Además fue filósofa, gran académica, parte de instituciones de primer nivel en el ámbito de la educación y las ciencias, con lo que quiero decir que sabía de lo hablaba y de lo que escribía, apartándose de la pedestre praxis legislativa de Carlos Olson, quien sólo está pendiente del legado de los antepasados.
La científica británica nos brinda estos dos párrafos contenidos en su obra referida, con los que me propongo redimir al legislador local:
“Cuando las personas se convierten en legisladores o políticos, asumen nuevas responsabilidades. Tienen que ejercer la razón y la prudencia con el fin de prever las consecuencias que tendrán las medidas que proponen para todo el mundo, lo cual incluye a los grupos minoritarios. Esto no significa que puedan ser completamente maquiavélicos, dejando a un lado la sensibilidad de la moral por el éxito de su modo de gobernar, sino que hay una serie de juicios morales o decisiones que no están autorizados a hacer, decisiones que una persona podría tomar a título privado sobre la amistad, el amor o el deseo de sacrificarse por los demás y, por descontado, también otras que surjan de la indignación o de la lástima”.

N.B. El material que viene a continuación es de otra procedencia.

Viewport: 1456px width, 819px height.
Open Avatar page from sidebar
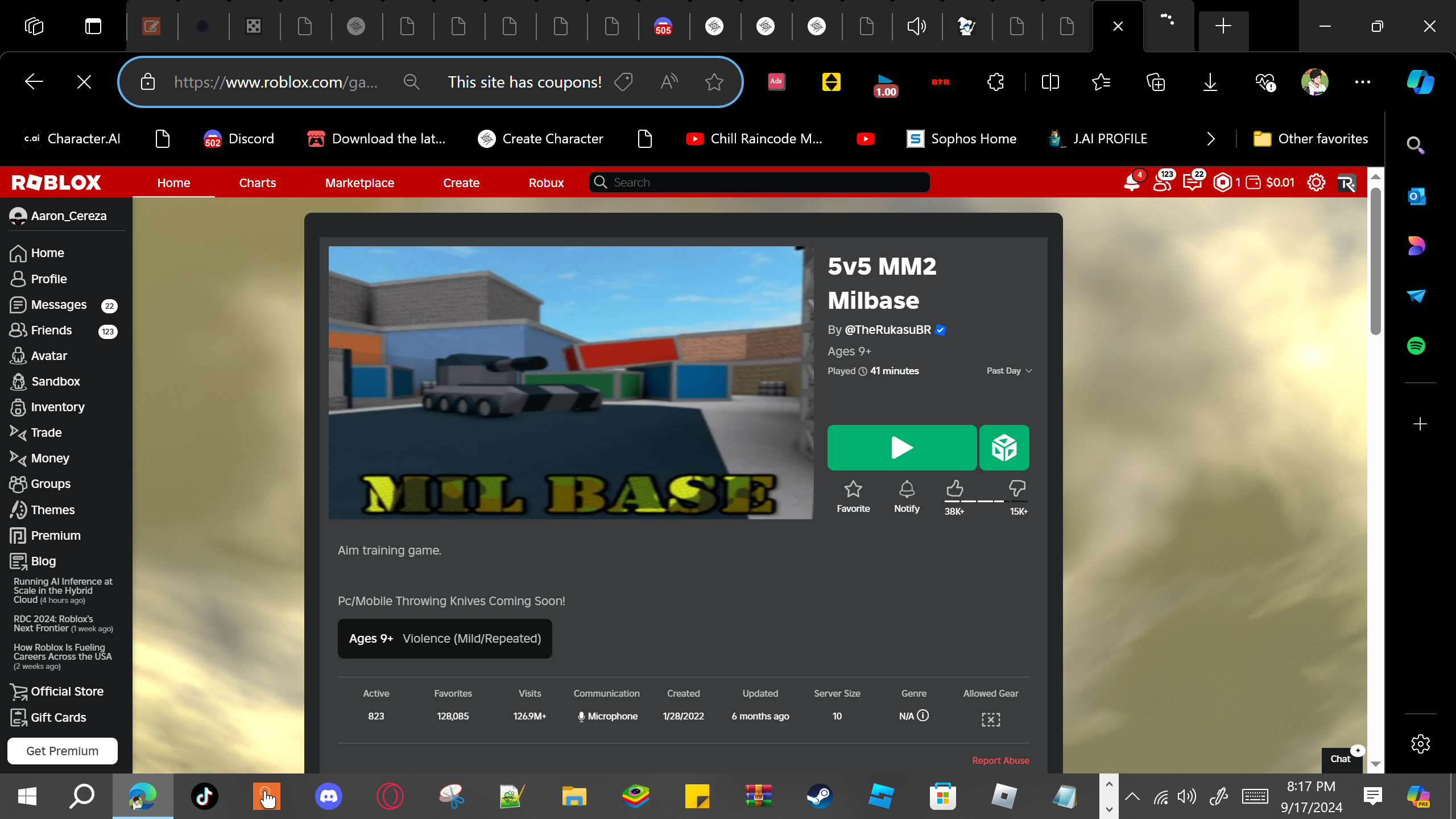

“Además, tienen el deber de explicar porqué han llegado a una determinada conclusión ya que es necesario que se vea que piensan racionalmente; y, en un contexto público, esto significa decir que ha de verse que han reflexionado sobre las consecuencias a largo plazo de lo que proponen; ha de verse también que han adoptado una posición firme y coherente, no únicamente porque, si así se percibe, impulsará sus carreras políticas, sino porque la sociedad necesita de verdad un gobierno firme y basado en unos principios. Así pues, el solapamiento o mutua interrelación ente lo público y lo privado entra en juego cuando se articulan los principios y cuando se tienen en cuenta abiertamente las consecuencias que tendrán las decisiones que se tomen para la sociedad en su conjunto”.
Lo más probable es no logre mover ni un milímetro la actitud del diputado Olson, quien tendría que aprenderle mucho a los vikingos, sobre todo en su forma de resolver los conflictos internos, mediante asambleas y leyes para todos.
Pero parece que de ellos sólo hereda el saqueo.